Tertiary prevention: Treatment and management of FASD

Australia has few FASD-specific therapy programs or providers, but there are existing mainstream behavioural and developmental therapy programs (eg those targeting ADHD, sensory processing issues, behavioural dysregulation and language impairment) that are appropriate for the domain-specific impairments commonly seen in FASD. However, the inclusion of FASD psychoeducation regarding the brain-based (versus behavioural) nature of impairment in FASD is important. A focus on making accommodations (scaffolding in the learning environment) and tailoring therapy to the cognitive level of those affected is likely to increase the efficacy of any therapy approach.45 Living independently is a challenge for adults with FASD; therefore, supported living arrangements, modifications to workforce training and ongoing vocational support may be required.23,79

Given the overlap in behavioural symptoms between FASD and ADHD, and in the absence of FASD-specific therapies, drug treatments for FASD have largely focused on stimulant medications. Studies examining the effects of stimulant medications on ADHD symptoms in children with FASD have shown improvements in symptoms of hyperactivity, but not in attention.26 Medication should be tailored to the needs of the individual and be compliant with prescribing stimulant medicine guidelines. Further, medications should be part of a broader multimodal treatment plan that includes educational and psychological interventions, and specialist consultation is recommended.49 Specialist advice should be sought on medication treatment in FASD, because symptoms of inattention and hyperactivity may co-exist with anxiety or behavioural dysregulation, and a more nuanced treatment approach may be needed.

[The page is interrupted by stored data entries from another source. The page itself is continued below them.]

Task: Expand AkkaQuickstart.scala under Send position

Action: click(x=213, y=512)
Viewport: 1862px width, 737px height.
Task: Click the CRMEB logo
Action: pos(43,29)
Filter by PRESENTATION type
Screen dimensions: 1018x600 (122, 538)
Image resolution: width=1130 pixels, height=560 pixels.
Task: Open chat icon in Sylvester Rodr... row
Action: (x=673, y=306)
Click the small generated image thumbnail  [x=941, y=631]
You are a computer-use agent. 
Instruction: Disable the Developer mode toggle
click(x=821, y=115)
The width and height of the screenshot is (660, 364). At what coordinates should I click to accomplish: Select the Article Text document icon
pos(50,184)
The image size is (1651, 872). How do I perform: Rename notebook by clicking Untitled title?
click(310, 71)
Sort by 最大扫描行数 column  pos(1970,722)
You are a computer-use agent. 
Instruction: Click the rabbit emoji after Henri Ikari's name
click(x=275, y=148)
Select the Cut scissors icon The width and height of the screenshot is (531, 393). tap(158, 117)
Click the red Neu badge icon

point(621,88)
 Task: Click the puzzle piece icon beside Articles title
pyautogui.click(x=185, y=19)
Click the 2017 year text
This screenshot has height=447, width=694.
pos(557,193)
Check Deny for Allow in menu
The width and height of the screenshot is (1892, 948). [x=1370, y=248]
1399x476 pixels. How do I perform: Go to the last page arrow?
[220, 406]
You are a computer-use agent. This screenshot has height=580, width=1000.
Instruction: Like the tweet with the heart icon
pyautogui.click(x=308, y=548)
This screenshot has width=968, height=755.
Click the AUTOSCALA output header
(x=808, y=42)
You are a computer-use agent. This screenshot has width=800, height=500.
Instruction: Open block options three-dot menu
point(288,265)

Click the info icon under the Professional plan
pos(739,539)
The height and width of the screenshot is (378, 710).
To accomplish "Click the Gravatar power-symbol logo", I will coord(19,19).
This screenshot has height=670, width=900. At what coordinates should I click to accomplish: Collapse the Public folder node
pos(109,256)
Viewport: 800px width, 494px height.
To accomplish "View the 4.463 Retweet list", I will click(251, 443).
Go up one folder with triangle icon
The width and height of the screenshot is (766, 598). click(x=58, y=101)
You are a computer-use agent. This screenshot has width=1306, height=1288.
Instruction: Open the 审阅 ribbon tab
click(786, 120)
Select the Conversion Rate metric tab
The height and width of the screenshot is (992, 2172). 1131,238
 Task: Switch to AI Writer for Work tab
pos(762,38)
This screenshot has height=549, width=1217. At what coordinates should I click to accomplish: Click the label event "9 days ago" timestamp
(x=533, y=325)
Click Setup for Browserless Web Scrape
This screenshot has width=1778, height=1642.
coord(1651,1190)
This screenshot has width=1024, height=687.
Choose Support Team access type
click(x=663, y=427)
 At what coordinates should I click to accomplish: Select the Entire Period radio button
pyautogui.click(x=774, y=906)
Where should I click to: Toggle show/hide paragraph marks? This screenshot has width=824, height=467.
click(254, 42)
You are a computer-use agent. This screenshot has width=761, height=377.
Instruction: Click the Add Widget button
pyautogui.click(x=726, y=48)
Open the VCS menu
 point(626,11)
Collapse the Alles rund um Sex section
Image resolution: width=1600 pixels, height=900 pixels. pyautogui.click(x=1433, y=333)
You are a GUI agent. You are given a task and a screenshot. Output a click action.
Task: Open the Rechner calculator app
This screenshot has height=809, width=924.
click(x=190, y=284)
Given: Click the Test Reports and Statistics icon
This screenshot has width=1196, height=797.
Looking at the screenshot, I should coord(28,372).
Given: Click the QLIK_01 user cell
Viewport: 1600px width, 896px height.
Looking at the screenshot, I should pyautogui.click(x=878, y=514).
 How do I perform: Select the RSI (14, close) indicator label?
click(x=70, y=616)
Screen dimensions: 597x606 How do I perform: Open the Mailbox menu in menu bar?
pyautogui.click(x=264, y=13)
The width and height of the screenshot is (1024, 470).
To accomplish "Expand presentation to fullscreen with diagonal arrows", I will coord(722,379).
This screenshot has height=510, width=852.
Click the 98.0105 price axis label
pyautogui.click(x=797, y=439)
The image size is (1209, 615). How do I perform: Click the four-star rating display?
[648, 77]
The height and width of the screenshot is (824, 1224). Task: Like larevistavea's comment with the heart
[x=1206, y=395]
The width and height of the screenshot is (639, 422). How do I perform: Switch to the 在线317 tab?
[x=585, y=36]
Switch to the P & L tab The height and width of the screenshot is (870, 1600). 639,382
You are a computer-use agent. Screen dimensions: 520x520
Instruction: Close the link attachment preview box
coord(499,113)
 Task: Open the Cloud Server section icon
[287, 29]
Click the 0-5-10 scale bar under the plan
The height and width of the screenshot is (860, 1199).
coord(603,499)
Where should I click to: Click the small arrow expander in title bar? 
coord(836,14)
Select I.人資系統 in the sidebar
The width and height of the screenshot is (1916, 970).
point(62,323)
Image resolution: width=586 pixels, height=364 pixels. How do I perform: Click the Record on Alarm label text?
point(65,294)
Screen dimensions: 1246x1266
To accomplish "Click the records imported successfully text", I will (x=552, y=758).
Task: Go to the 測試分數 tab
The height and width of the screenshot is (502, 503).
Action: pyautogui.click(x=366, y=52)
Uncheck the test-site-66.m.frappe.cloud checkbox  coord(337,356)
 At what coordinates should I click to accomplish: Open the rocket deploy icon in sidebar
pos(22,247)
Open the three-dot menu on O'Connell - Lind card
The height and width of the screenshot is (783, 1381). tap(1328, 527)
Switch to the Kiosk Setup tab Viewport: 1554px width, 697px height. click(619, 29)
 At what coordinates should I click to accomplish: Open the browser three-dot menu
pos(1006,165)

Overall, successful outcomes are more likely when interventions supporting both the individual with FASD and family/carers are implemented alongside each other. Integrating interventions into existing systems, such as local and early childhood intervention services, school-based education and the regular home environment, has been associated with success.103 A number of factors may influence access to services and the delivery of services,45 including language and cultural differences, challenges of service delivery in remote communities and understanding lived histories, cultural dislocation and the impact of intergenerational trauma for Aboriginal and Torres Strait Islander peoples in Australia.46,104 The cultural beliefs of Aboriginal and Torres Strait Islander peoples should be explored in standard practice so that erroneous assumptions are not made by practitioners.105 Consulting with local communities from the outset, and focusing on community capacity building, is likely to engage affected individuals and families more effectively 16

FASD is recognised under the NDIS as a congenital condition, and a diagnosis of FASD should prompt an application to the scheme. Given the variability of impairment across the FASD spectrum, the NDIS will require information on an individual’s specific functional impairments across domains, including developmental delay, mobility, communication, socialising, learning, self-care and self-management (see Useful resources for NDIS links).